**Given problem a**
Put each line of the item coordinate rows below into a JSON list of strings, one string per line, with blank lines omitted.

**Page excerpt**
===

# Where to live?? So many towns!



## Beatsuka (Jan 10, 2013)

Ciao!
My name is Hjalti and I am wondering if someone here can maybe give me some pointers on where to live in Northern Italy! 

Me and my Girlfriend are moving to Italy soon and we are looking at where we would want to live.

Our idea is to find a good coast town where we can find a small apartment for rent for fair price and a job at a bar/restaurant/hotel or just whatever we can find that pay's enough to pay for the rent and food 
We are not picky and we are willing to work anywhere 

We will not be having a car so a small town where everything is in walking distance is our goal. but ofc. we would need to be able to find some kind of work.

We are moving out in February and we were going to try to see if we could make it out in Riomaggiore in Cingue Terre or somewhere in that area but Recently we have had second thought after reading some reviews about Riomaggiore being empty during the winter time???

So if you know anything about our chances in Riomaggiore or similar town around there or even some similar town somewhere else in the northern part of italy (Rome and above) please share your thoughts! 

Thank you !
Ciao
Hjalti


----------



## tftjr (May 16, 2012)

Beatsuka said:


> Ciao!
> My name is Hjalti and I am wondering if someone here can maybe give me some pointers on where to live in Northern Italy!
> 
> Me and my Girlfriend are moving to Italy soon and we are looking at where we would want to live.
> ...


Hi Hjalti,
Riomaggiore and the Cinque Terre are amazing but I'm not sure about living there year round. I imagine it being totally empty during the winter. 

My wife and I live in Cervia/Milano Marittima in Emilia-Romanga (Northern Italy). This whole area is full of beaches and loads of summer work at bars, beaches, etc.

I really like it here and you can find some apartments to rent for a reasonable price. Everything is a bike ride away and the train station is easy to access. Pretty much all of the major beach towns along the Romanga Riviera are easy to access. Cervia, Cesenatico, Bellaria, Rimini, Riccione and Cattolica.

All of these towns are quieter in the winter months for sure but there is still life and activity because there are plenty of year-round residents.

Give it a thought. Good luck.
Terry


----------



## Tania007 (Sep 21, 2014)

Hi I have lived in Italy (Rome and Milan) for 10 years. If you're looking at a coastal town I would recommend Genova or Ventimiglia or Porto Fino perhaps...more tourists more work. Otherwise Milan or Torino... however I must add that there is very little work in Italy at present... You just need to be lucky really. The younger and prettier you are the easier it is...I hate to say.
Tania


----------

===

**Given problem b**
Which beach towns does tftjr's reply in the forum thread above name as easy to access?

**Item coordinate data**

===

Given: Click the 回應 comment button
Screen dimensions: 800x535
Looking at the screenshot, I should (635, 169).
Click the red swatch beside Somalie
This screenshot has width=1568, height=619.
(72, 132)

===

**Exercise solution a**
[
  "Given: Click the 回應 comment button",
  "Screen dimensions: 800x535",
  "Looking at the screenshot, I should (635, 169).",
  "Click the red swatch beside Somalie",
  "This screenshot has width=1568, height=619.",
  "(72, 132)"
]

**Exercise solution b**
Cervia, Cesenatico, Bellaria, Rimini, Riccione, Cattolica